**EXERCISE DETAILS**: For this exercise, the lines from the one with "Increase E range minimum with up arrow" through the final line of the data below are to be transcribed exactly, and pictures are to be skipped.

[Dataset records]
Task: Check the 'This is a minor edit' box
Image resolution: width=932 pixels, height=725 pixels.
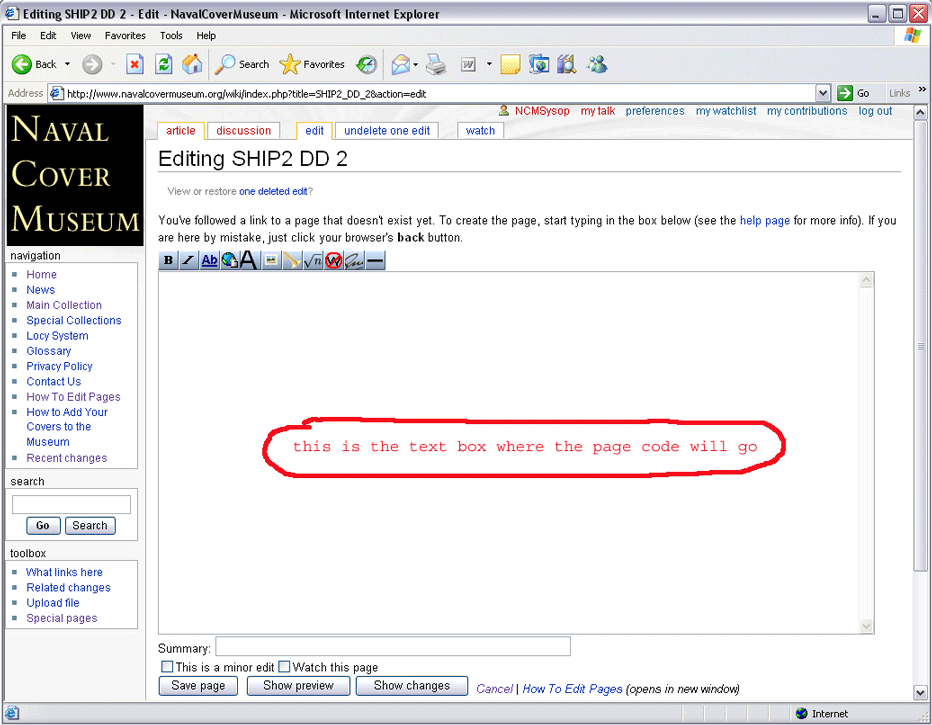Action: (x=167, y=667)
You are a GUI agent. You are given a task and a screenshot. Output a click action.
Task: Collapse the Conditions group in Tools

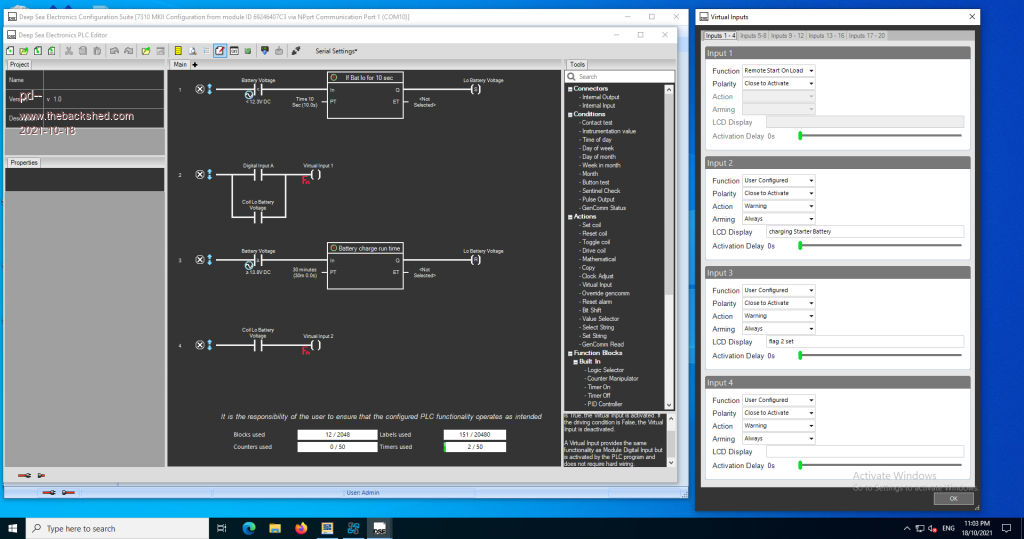569,114
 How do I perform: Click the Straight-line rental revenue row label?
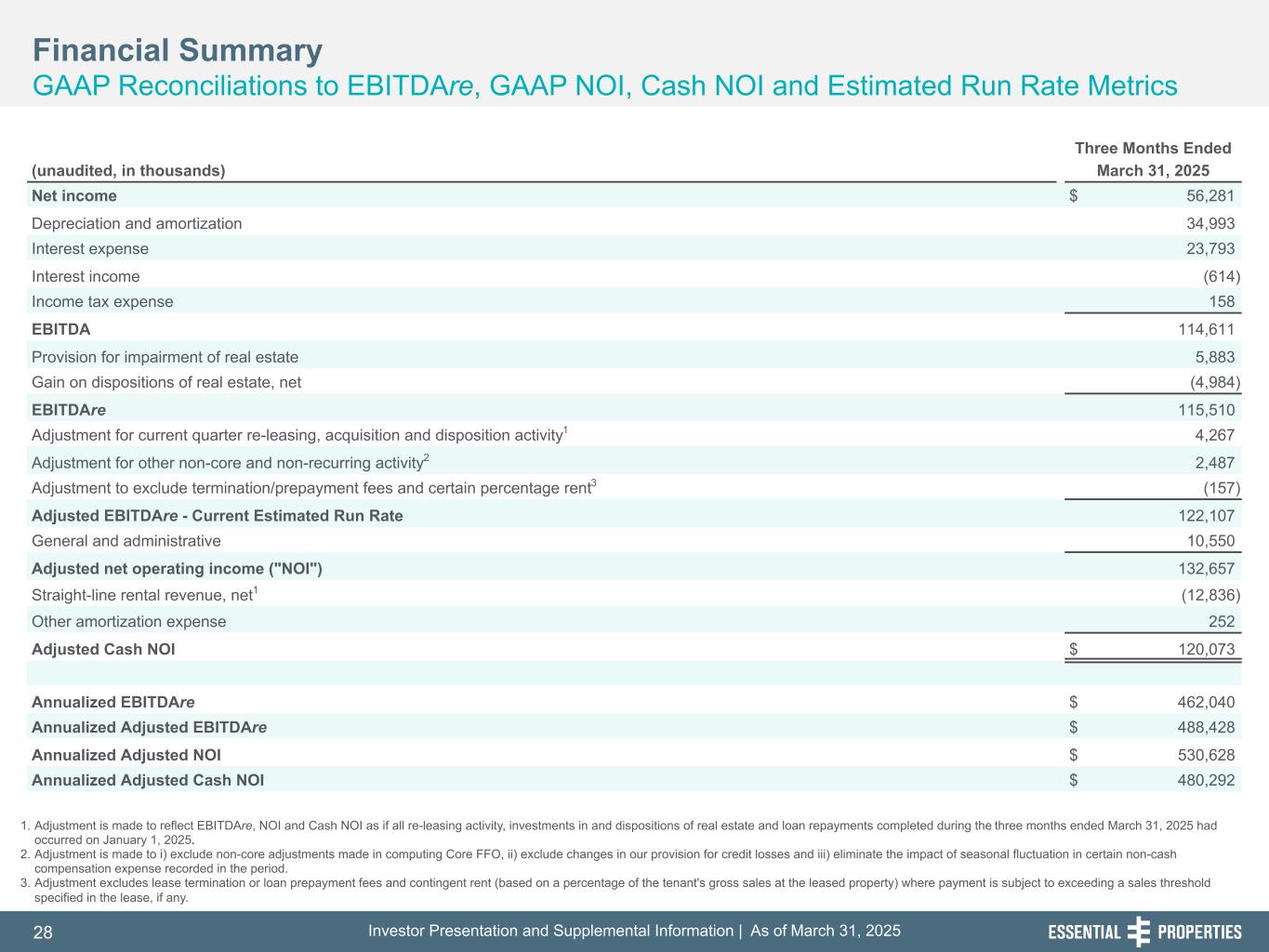(x=144, y=595)
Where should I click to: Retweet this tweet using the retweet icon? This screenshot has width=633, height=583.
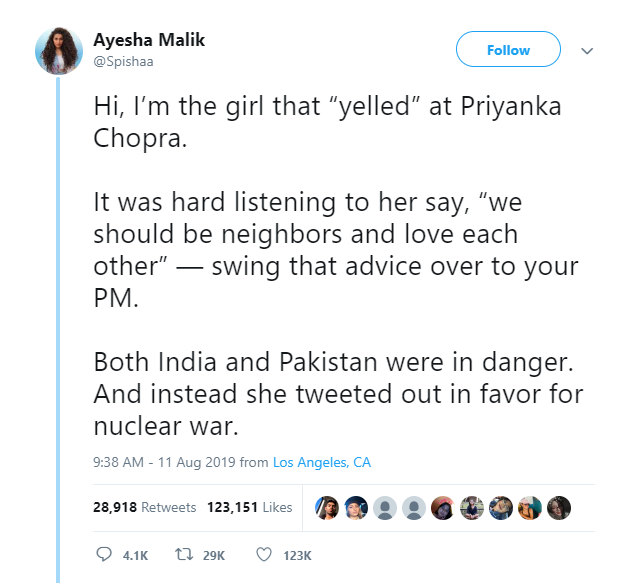pyautogui.click(x=183, y=553)
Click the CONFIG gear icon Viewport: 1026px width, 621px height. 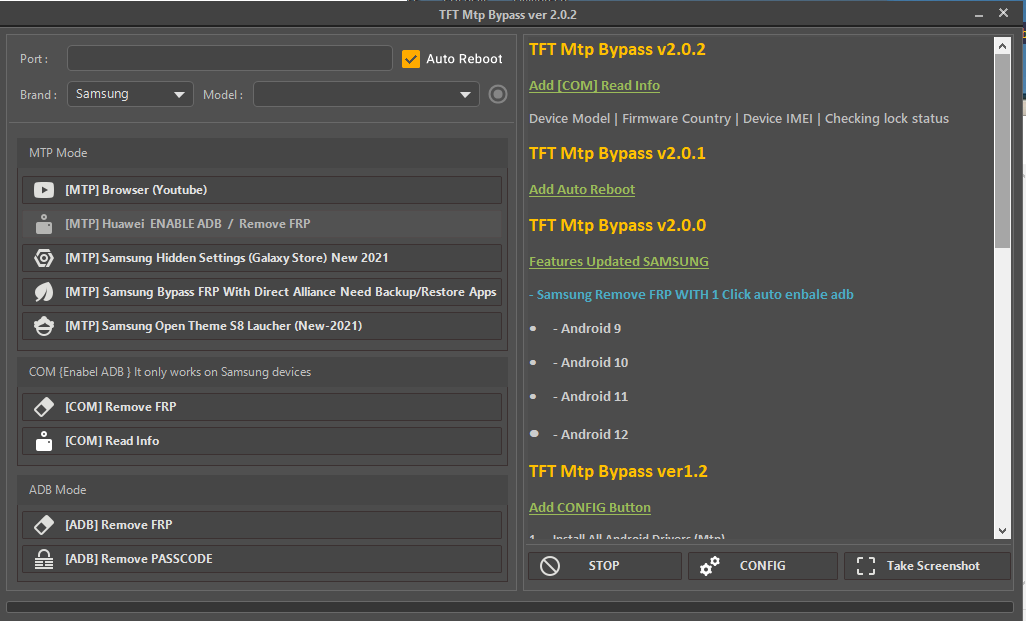[710, 565]
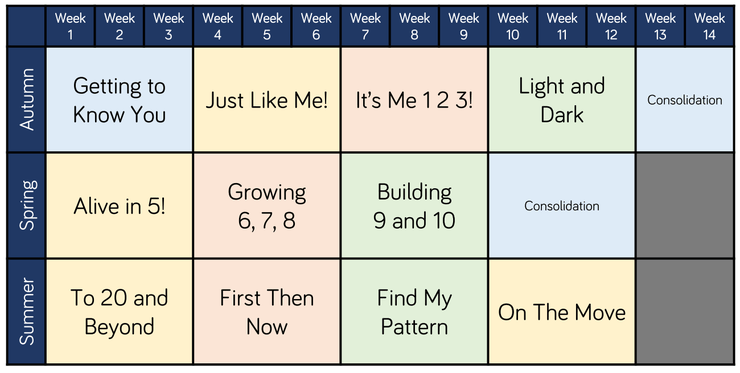Click the First Then Now block
740x373 pixels.
(267, 312)
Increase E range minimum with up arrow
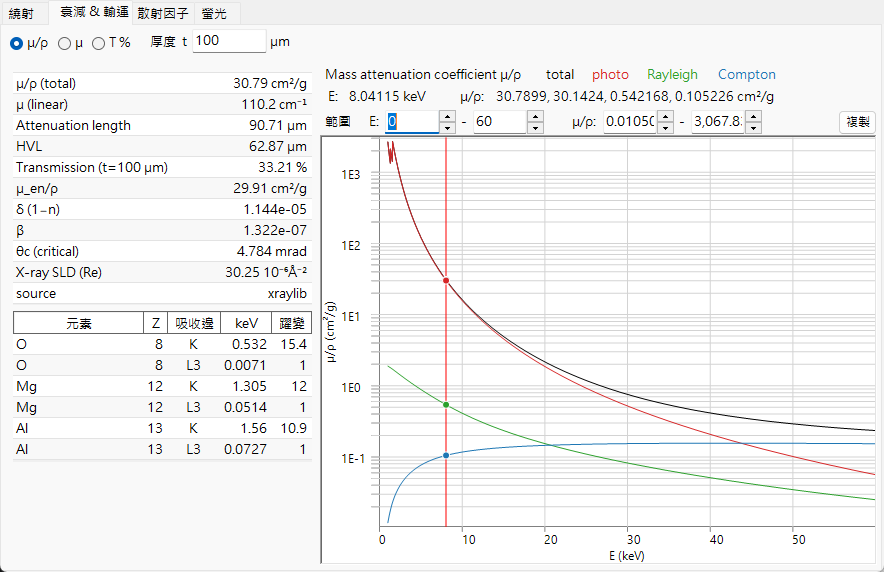 447,116
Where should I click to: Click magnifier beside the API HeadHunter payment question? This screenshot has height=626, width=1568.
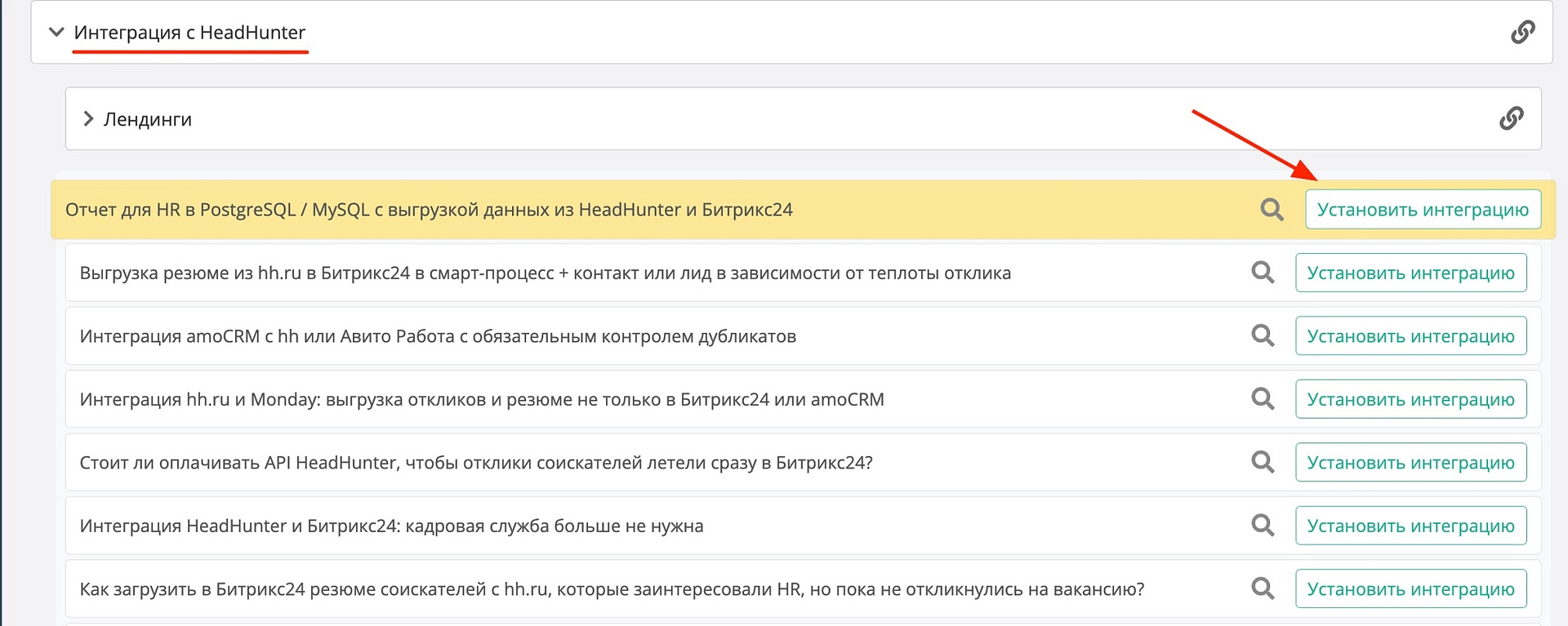[x=1263, y=462]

**EXERCISE ANSWER**:
Increase E range minimum with up arrow
 447,116
Where should I click to: Click magnifier beside the API HeadHunter payment question? This screenshot has height=626, width=1568.
[x=1263, y=462]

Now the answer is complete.